New Zealand telecommunications company

CallPlus was a telecommunications company providing phone, calling, internet, mobile and advanced connectivity services to New Zealand businesses. Since 2016, CallPlus has been part of the Vocus Group, which is the third-largest telecommunications company in New Zealand, and fourth-largest in Australia.

Annette Presley and Malcolm Dick (married at the time) founded the company in 1996. Presley, Dick, and Martin Wylie, former company secretary of Telecom New Zealand, are the company directors.
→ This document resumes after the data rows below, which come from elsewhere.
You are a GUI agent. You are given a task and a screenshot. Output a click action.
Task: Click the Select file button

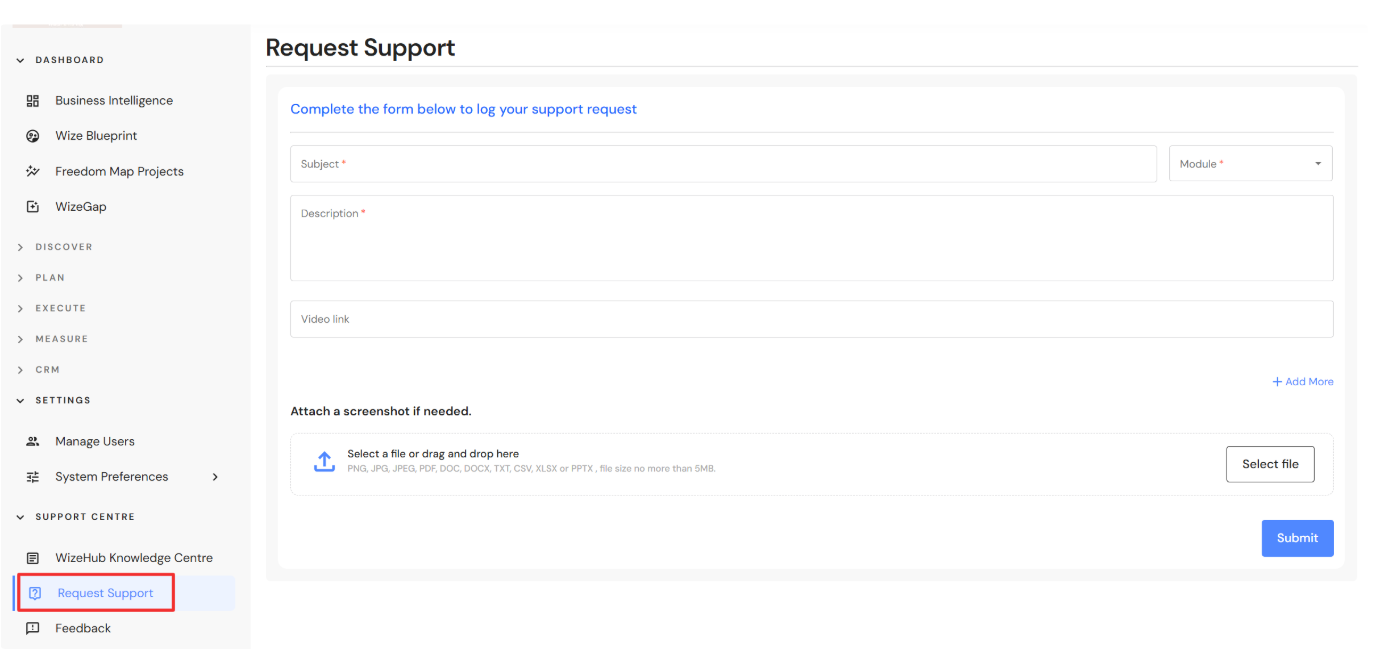(x=1270, y=464)
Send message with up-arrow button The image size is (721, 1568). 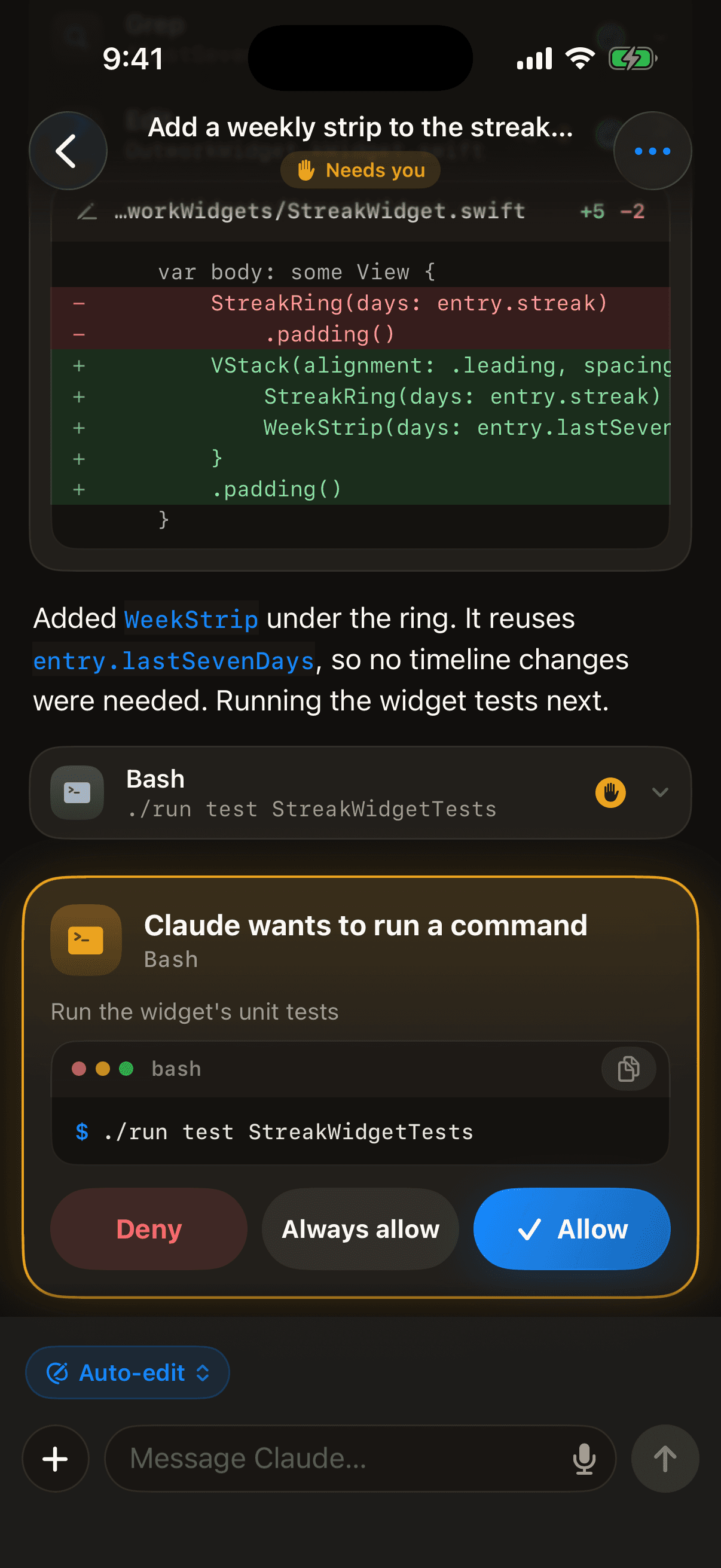pos(665,1459)
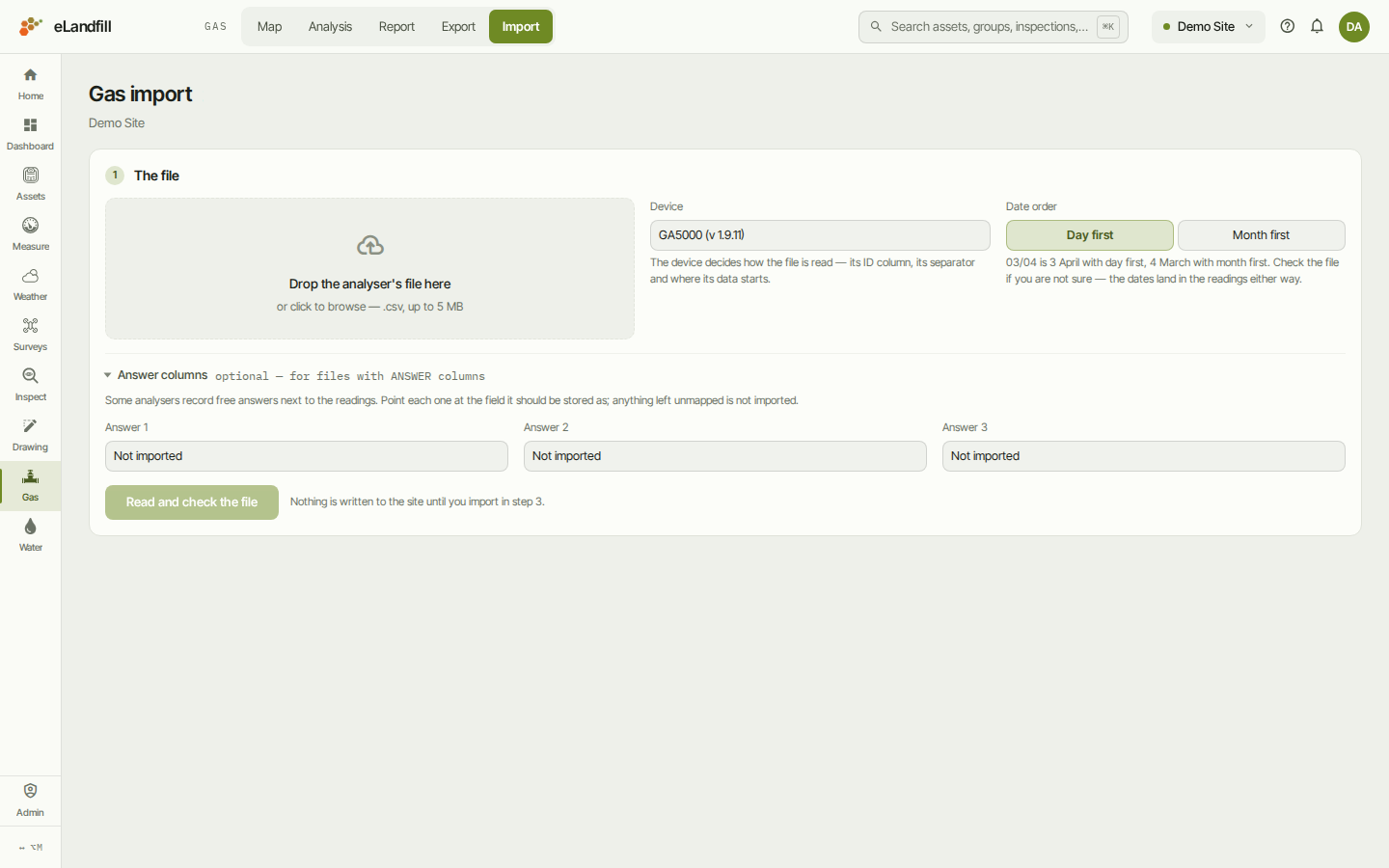The image size is (1389, 868).
Task: Open the help question mark icon
Action: (1287, 27)
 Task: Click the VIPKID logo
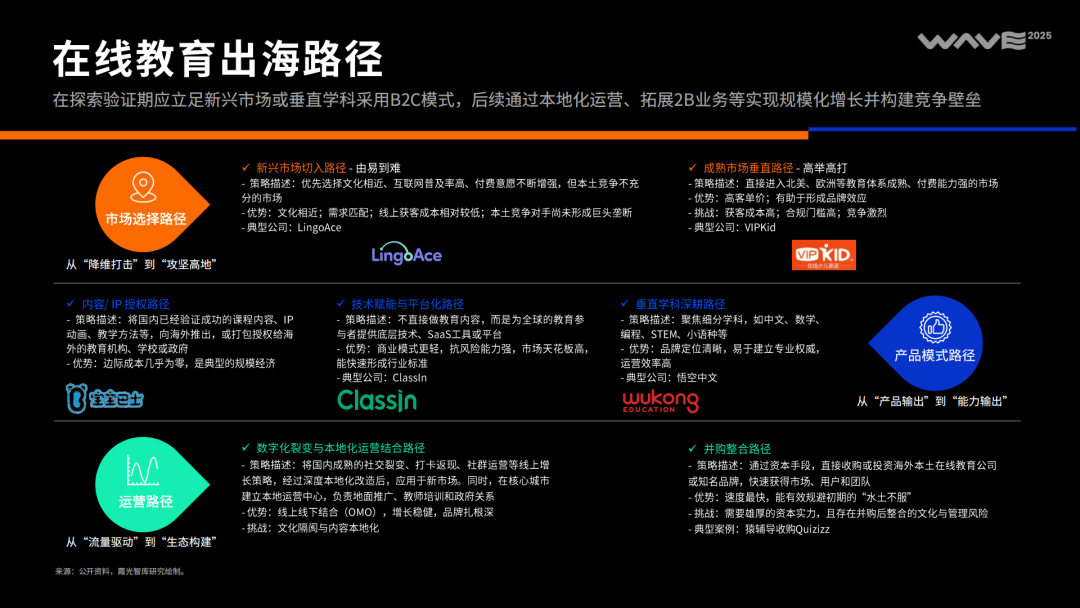826,255
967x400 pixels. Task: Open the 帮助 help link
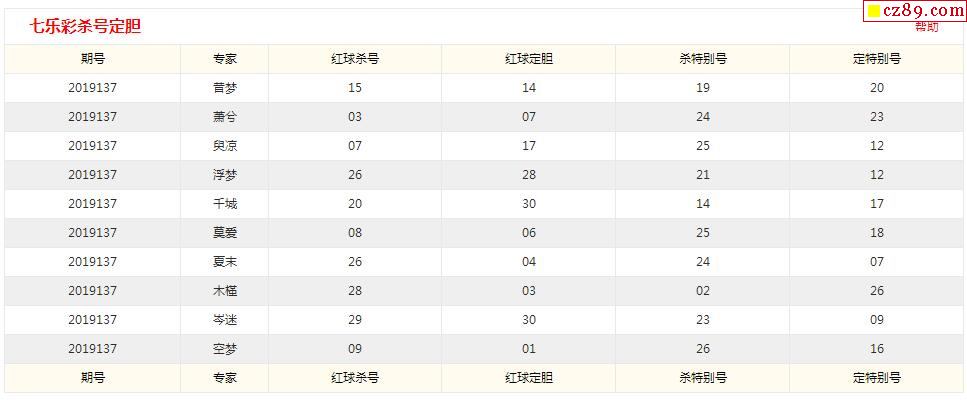[x=926, y=27]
In 2001, CallPlus launched Slingshot – an Internet Service Provider (ISP) focusing specifically on the residential market, positioning CallPlus as a business telecommunications company. Also in 2001, CallPlus was the first provider in New Zealand to offer VOIP. Continuing to innovate, CallPlus was the first telco in New Zealand to offer SIP Trunk capability.

In 2012, the company launched Flip – a low cost ISP for the residential market.

In June 2014 the company bought internet service provider Orcon.

In April 2015 the company was acquired by M2 Group.

In 2016, M2 Group and Vocus Communications merged, forming Vocus Group, and in July 2017 CallPlus was rebranded to Vocus Communications – making Vocus Communications a full service telco for NZ businesses and organisations of all sizes.

In February 2020, The Commerce Commission announced that CallPlus, along with other Vocus subsidiaries Orcon and Flip, had been fined $121,500 for billing customers after their contracts had ended. All three subsidiaries pleaded guilty to making false representations in invoices they sent to customers.